• [INFORMATION PROVIDED]
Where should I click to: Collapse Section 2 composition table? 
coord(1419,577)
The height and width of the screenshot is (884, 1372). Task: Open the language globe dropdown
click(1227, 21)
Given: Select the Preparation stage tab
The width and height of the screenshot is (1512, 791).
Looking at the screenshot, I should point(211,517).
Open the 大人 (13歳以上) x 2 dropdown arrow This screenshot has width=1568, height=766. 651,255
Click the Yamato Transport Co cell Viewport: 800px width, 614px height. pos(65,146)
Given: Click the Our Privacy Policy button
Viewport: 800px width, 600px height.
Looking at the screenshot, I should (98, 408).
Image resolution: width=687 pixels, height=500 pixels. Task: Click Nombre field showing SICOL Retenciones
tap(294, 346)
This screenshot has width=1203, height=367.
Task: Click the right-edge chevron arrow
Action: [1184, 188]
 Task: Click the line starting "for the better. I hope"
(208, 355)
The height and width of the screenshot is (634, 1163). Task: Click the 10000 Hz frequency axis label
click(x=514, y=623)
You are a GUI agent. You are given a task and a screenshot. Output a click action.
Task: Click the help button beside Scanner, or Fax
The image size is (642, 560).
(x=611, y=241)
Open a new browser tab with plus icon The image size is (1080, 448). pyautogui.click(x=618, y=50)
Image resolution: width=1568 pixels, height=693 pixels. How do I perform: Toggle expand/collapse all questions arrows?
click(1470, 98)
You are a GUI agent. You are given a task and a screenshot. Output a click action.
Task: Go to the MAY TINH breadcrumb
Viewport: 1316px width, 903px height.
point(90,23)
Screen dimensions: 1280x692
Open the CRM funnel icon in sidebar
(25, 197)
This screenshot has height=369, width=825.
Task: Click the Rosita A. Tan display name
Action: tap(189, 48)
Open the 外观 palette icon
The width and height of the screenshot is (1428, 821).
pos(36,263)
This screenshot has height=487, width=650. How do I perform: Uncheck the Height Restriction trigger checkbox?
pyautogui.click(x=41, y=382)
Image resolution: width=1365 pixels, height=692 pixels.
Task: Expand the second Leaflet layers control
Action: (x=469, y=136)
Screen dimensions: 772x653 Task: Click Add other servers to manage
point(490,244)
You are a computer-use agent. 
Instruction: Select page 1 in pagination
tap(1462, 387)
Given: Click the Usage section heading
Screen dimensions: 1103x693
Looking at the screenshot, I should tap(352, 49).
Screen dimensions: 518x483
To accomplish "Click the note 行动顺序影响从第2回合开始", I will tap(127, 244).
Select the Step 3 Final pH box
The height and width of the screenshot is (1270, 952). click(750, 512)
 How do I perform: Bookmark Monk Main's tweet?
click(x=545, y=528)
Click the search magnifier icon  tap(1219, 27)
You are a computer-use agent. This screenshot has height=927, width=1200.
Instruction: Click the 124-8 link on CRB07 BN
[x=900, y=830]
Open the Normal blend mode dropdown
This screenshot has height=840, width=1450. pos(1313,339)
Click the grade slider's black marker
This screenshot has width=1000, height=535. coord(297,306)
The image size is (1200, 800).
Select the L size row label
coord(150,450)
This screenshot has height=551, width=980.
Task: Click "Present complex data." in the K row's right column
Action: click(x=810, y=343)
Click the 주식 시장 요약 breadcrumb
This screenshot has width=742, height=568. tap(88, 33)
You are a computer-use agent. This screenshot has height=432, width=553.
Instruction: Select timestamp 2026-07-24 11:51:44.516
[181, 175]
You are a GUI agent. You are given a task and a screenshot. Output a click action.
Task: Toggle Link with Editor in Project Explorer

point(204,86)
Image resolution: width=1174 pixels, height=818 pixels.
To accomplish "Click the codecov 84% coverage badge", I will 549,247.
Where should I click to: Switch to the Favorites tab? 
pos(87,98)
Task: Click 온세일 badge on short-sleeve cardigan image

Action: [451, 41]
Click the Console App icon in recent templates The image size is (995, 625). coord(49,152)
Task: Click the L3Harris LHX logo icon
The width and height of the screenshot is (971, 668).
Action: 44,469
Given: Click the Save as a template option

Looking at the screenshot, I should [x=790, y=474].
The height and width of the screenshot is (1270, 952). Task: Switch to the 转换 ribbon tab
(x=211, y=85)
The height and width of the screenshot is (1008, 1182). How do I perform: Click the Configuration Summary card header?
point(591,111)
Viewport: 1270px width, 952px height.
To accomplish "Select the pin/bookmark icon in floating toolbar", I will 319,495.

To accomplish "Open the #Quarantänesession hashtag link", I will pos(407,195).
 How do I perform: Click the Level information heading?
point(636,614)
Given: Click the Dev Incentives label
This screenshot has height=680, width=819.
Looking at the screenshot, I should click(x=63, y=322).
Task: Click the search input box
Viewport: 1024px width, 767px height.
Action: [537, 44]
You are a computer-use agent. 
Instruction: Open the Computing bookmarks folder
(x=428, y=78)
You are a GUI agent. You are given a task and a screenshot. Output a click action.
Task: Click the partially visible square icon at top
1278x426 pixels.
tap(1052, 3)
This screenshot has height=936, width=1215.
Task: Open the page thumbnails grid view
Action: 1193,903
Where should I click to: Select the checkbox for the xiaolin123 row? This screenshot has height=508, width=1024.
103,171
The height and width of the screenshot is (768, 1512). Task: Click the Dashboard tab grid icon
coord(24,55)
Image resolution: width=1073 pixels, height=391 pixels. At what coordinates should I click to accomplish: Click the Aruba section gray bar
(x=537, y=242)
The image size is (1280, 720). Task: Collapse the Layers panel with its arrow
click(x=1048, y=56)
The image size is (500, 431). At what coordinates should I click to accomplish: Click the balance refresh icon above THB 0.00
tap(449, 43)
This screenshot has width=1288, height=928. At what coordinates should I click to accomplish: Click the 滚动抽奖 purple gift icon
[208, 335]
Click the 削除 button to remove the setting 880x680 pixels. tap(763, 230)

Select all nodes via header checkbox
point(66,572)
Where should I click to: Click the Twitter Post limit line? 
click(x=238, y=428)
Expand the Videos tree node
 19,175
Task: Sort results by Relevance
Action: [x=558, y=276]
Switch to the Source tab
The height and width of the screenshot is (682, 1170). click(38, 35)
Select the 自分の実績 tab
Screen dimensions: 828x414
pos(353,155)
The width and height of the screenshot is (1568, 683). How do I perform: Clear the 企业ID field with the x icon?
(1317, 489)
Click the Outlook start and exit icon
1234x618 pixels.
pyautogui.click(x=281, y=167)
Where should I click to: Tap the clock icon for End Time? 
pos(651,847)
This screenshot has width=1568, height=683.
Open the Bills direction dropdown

• [ACTIVITY] Write out the entries above once more, without altering anything.

• [REPLY TO THE EXERCISE]
Where should I click to: Collapse Section 2 composition table? 
coord(1419,577)
The height and width of the screenshot is (884, 1372). Task: Open the language globe dropdown
click(1227, 21)
Given: Select the Preparation stage tab
The width and height of the screenshot is (1512, 791).
Looking at the screenshot, I should point(211,517).
Open the 大人 (13歳以上) x 2 dropdown arrow This screenshot has width=1568, height=766. 651,255
Click the Yamato Transport Co cell Viewport: 800px width, 614px height. pos(65,146)
Given: Click the Our Privacy Policy button
Viewport: 800px width, 600px height.
Looking at the screenshot, I should (98, 408).
Image resolution: width=687 pixels, height=500 pixels. Task: Click Nombre field showing SICOL Retenciones
tap(294, 346)
This screenshot has width=1203, height=367.
Task: Click the right-edge chevron arrow
Action: [1184, 188]
 Task: Click the line starting "for the better. I hope"
(208, 355)
The height and width of the screenshot is (634, 1163). Task: Click the 10000 Hz frequency axis label
click(x=514, y=623)
You are a GUI agent. You are given a task and a screenshot. Output a click action.
Task: Click the help button beside Scanner, or Fax
The image size is (642, 560).
(x=611, y=241)
Open a new browser tab with plus icon The image size is (1080, 448). pyautogui.click(x=618, y=50)
Image resolution: width=1568 pixels, height=693 pixels. How do I perform: Toggle expand/collapse all questions arrows?
click(1470, 98)
You are a GUI agent. You are given a task and a screenshot. Output a click action.
Task: Go to the MAY TINH breadcrumb
Viewport: 1316px width, 903px height.
point(90,23)
Screen dimensions: 1280x692
Open the CRM funnel icon in sidebar
(25, 197)
This screenshot has height=369, width=825.
Task: Click the Rosita A. Tan display name
Action: tap(189, 48)
Open the 外观 palette icon
The width and height of the screenshot is (1428, 821).
pos(36,263)
This screenshot has height=487, width=650. How do I perform: Uncheck the Height Restriction trigger checkbox?
pyautogui.click(x=41, y=382)
Image resolution: width=1365 pixels, height=692 pixels.
Task: Expand the second Leaflet layers control
Action: (x=469, y=136)
Screen dimensions: 772x653 Task: Click Add other servers to manage
point(490,244)
You are a computer-use agent. 
Instruction: Select page 1 in pagination
tap(1462, 387)
Given: Click the Usage section heading
Screen dimensions: 1103x693
Looking at the screenshot, I should tap(352, 49).
Screen dimensions: 518x483
To accomplish "Click the note 行动顺序影响从第2回合开始", I will tap(127, 244).
Select the Step 3 Final pH box
The height and width of the screenshot is (1270, 952). click(750, 512)
 How do I perform: Bookmark Monk Main's tweet?
click(x=545, y=528)
Click the search magnifier icon  tap(1219, 27)
You are a computer-use agent. This screenshot has height=927, width=1200.
Instruction: Click the 124-8 link on CRB07 BN
[x=900, y=830]
Open the Normal blend mode dropdown
This screenshot has height=840, width=1450. pos(1313,339)
Click the grade slider's black marker
This screenshot has width=1000, height=535. coord(297,306)
The image size is (1200, 800).
Select the L size row label
coord(150,450)
This screenshot has height=551, width=980.
Task: Click "Present complex data." in the K row's right column
Action: click(x=810, y=343)
Click the 주식 시장 요약 breadcrumb
This screenshot has width=742, height=568. tap(88, 33)
You are a computer-use agent. This screenshot has height=432, width=553.
Instruction: Select timestamp 2026-07-24 11:51:44.516
[181, 175]
You are a GUI agent. You are given a task and a screenshot. Output a click action.
Task: Toggle Link with Editor in Project Explorer

point(204,86)
Image resolution: width=1174 pixels, height=818 pixels.
To accomplish "Click the codecov 84% coverage badge", I will 549,247.
Where should I click to: Switch to the Favorites tab? 
pos(87,98)
Task: Click 온세일 badge on short-sleeve cardigan image

Action: [451, 41]
Click the Console App icon in recent templates The image size is (995, 625). coord(49,152)
Task: Click the L3Harris LHX logo icon
The width and height of the screenshot is (971, 668).
Action: 44,469
Given: Click the Save as a template option

Looking at the screenshot, I should [x=790, y=474].
The height and width of the screenshot is (1270, 952). Task: Switch to the 转换 ribbon tab
(x=211, y=85)
The height and width of the screenshot is (1008, 1182). How do I perform: Click the Configuration Summary card header?
point(591,111)
Viewport: 1270px width, 952px height.
To accomplish "Select the pin/bookmark icon in floating toolbar", I will 319,495.

To accomplish "Open the #Quarantänesession hashtag link", I will pos(407,195).
 How do I perform: Click the Level information heading?
point(636,614)
Given: Click the Dev Incentives label
This screenshot has height=680, width=819.
Looking at the screenshot, I should click(x=63, y=322).
Task: Click the search input box
Viewport: 1024px width, 767px height.
Action: [537, 44]
You are a computer-use agent. 
Instruction: Open the Computing bookmarks folder
(x=428, y=78)
You are a GUI agent. You are given a task and a screenshot. Output a click action.
Task: Click the partially visible square icon at top
1278x426 pixels.
tap(1052, 3)
This screenshot has height=936, width=1215.
Task: Open the page thumbnails grid view
Action: 1193,903
Where should I click to: Select the checkbox for the xiaolin123 row? This screenshot has height=508, width=1024.
103,171
The height and width of the screenshot is (768, 1512). Task: Click the Dashboard tab grid icon
coord(24,55)
Image resolution: width=1073 pixels, height=391 pixels. At what coordinates should I click to accomplish: Click the Aruba section gray bar
(x=537, y=242)
The image size is (1280, 720). Task: Collapse the Layers panel with its arrow
click(x=1048, y=56)
The image size is (500, 431). At what coordinates should I click to accomplish: Click the balance refresh icon above THB 0.00
tap(449, 43)
This screenshot has width=1288, height=928. At what coordinates should I click to accomplish: Click the 滚动抽奖 purple gift icon
[208, 335]
Click the 削除 button to remove the setting 880x680 pixels. tap(763, 230)

Select all nodes via header checkbox
point(66,572)
Where should I click to: Click the Twitter Post limit line? 
click(x=238, y=428)
Expand the Videos tree node
 19,175
Task: Sort results by Relevance
Action: [x=558, y=276]
Switch to the Source tab
The height and width of the screenshot is (682, 1170). click(38, 35)
Select the 自分の実績 tab
Screen dimensions: 828x414
pos(353,155)
The width and height of the screenshot is (1568, 683). How do I perform: Clear the 企业ID field with the x icon?
(1317, 489)
Click the Outlook start and exit icon
1234x618 pixels.
pyautogui.click(x=281, y=167)
Where should I click to: Tap the clock icon for End Time? 
pos(651,847)
This screenshot has width=1568, height=683.
Open the Bills direction dropdown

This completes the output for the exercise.